[Task brief]
Retype the records below exactly as they appear, from the line with "1271x827 pixels." to the line with "pyautogui.click(x=1399, y=1218)", including both of those lines.

(Part of a data file)
►

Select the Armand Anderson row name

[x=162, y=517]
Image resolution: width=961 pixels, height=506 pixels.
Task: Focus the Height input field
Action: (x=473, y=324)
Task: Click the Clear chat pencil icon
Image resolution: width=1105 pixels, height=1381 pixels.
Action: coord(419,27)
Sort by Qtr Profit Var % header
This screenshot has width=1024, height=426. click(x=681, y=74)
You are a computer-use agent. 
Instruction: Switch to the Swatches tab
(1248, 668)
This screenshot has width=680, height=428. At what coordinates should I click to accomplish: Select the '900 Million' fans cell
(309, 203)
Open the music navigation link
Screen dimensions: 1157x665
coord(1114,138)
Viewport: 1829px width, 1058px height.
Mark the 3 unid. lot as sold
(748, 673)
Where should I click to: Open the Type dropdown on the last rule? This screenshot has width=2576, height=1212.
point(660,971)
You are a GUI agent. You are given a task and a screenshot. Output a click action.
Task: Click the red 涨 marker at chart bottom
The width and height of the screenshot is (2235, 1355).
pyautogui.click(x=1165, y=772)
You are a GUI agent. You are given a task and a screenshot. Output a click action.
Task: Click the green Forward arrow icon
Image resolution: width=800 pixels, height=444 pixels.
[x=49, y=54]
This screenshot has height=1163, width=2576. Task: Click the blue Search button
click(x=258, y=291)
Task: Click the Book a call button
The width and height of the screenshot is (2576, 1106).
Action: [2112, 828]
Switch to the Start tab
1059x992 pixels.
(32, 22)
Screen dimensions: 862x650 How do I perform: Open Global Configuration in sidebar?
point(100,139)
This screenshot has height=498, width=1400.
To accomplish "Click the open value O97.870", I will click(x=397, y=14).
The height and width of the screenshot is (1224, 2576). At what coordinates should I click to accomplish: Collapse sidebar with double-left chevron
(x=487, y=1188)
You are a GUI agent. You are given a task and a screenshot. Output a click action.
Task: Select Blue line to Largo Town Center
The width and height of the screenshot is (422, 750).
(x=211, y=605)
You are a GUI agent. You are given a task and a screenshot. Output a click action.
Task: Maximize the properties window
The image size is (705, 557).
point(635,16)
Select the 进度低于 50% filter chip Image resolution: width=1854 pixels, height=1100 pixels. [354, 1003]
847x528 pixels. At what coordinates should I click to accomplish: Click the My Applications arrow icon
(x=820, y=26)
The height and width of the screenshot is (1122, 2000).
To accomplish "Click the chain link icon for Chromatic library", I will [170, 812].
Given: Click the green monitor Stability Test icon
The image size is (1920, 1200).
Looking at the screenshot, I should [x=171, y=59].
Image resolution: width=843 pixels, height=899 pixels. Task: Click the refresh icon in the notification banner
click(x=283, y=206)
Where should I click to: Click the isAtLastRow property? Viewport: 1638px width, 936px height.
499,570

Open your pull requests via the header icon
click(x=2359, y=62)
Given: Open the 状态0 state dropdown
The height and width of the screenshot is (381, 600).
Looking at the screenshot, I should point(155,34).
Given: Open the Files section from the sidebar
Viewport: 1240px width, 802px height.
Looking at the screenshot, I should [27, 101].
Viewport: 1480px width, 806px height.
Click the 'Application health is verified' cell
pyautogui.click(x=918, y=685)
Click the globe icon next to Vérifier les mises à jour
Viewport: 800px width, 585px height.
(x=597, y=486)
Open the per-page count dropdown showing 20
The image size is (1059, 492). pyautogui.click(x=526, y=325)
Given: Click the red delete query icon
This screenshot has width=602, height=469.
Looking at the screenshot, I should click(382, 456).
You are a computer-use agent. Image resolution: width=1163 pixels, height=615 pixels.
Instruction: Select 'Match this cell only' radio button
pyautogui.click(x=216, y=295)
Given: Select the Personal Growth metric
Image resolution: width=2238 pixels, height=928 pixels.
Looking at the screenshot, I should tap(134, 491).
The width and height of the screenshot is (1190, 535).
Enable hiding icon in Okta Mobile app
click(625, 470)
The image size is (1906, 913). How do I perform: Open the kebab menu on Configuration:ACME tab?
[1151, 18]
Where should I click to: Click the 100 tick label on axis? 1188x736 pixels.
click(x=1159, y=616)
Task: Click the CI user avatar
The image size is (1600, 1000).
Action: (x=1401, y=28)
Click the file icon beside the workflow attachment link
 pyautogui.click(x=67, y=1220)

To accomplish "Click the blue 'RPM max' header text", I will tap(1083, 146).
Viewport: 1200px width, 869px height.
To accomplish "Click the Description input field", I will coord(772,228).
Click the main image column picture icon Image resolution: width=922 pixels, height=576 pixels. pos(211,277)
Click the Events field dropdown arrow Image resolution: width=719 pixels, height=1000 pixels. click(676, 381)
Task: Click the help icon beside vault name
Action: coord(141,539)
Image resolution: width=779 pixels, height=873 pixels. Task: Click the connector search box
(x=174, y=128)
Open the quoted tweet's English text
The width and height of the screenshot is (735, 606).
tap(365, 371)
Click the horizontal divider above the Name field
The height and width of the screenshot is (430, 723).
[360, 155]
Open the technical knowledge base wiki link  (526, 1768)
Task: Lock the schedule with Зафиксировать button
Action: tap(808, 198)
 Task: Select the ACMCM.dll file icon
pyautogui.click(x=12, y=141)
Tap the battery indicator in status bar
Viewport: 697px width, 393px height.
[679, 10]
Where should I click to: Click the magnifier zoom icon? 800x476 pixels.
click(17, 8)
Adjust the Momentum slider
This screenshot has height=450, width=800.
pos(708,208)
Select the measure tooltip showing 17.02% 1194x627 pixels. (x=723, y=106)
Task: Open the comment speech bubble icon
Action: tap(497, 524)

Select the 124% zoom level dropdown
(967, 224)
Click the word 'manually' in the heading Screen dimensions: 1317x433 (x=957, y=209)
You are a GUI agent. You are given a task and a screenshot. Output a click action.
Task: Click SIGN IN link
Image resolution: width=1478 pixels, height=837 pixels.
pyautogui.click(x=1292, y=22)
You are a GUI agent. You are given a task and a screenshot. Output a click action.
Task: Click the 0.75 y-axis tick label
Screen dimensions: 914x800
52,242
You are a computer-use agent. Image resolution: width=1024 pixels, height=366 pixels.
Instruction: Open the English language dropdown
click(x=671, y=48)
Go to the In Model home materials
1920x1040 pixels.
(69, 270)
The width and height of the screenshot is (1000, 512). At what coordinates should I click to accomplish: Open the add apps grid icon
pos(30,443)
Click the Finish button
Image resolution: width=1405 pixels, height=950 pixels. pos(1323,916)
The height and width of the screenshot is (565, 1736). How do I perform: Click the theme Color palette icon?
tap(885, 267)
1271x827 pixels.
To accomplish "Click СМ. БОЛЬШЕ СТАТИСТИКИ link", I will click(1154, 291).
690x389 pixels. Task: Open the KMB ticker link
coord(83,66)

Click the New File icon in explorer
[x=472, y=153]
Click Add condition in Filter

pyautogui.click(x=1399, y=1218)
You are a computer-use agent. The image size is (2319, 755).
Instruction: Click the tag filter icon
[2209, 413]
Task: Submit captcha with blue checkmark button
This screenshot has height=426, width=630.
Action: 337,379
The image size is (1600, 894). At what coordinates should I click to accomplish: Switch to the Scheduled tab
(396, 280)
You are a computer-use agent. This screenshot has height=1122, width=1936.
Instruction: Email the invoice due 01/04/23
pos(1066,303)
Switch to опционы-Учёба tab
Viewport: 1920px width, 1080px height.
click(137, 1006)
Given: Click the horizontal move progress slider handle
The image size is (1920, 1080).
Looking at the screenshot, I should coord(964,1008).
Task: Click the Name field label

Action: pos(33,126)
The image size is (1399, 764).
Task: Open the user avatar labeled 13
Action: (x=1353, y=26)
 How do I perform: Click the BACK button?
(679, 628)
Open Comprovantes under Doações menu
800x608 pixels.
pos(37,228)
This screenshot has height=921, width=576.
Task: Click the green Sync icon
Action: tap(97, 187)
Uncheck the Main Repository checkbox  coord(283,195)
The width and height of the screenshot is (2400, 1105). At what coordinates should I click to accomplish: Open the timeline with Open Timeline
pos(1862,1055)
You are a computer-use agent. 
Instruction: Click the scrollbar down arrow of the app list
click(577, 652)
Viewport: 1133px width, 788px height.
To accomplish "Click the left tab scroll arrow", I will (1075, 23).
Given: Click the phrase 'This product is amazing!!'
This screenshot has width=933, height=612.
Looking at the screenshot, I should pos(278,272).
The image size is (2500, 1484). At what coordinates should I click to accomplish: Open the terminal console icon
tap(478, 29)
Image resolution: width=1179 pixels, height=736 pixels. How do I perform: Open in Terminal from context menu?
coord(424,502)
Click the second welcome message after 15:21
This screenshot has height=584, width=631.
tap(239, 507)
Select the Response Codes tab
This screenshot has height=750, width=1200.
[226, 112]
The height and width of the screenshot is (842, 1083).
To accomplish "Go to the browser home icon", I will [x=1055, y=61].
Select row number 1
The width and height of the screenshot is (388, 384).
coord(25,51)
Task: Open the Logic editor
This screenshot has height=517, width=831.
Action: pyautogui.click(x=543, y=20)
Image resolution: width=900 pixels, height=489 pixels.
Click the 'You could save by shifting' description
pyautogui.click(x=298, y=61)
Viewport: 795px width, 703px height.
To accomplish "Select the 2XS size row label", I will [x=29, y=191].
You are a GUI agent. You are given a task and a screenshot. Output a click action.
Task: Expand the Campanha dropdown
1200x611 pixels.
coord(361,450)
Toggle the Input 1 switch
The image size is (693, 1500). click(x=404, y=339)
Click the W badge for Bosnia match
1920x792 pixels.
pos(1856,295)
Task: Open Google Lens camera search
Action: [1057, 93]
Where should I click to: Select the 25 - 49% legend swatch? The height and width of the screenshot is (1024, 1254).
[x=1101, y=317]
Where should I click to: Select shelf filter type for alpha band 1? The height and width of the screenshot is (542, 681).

◄

[Answer to the task]
1271x827 pixels.
To accomplish "Click СМ. БОЛЬШЕ СТАТИСТИКИ link", I will click(1154, 291).
690x389 pixels. Task: Open the KMB ticker link
coord(83,66)

Click the New File icon in explorer
[x=472, y=153]
Click Add condition in Filter

pyautogui.click(x=1399, y=1218)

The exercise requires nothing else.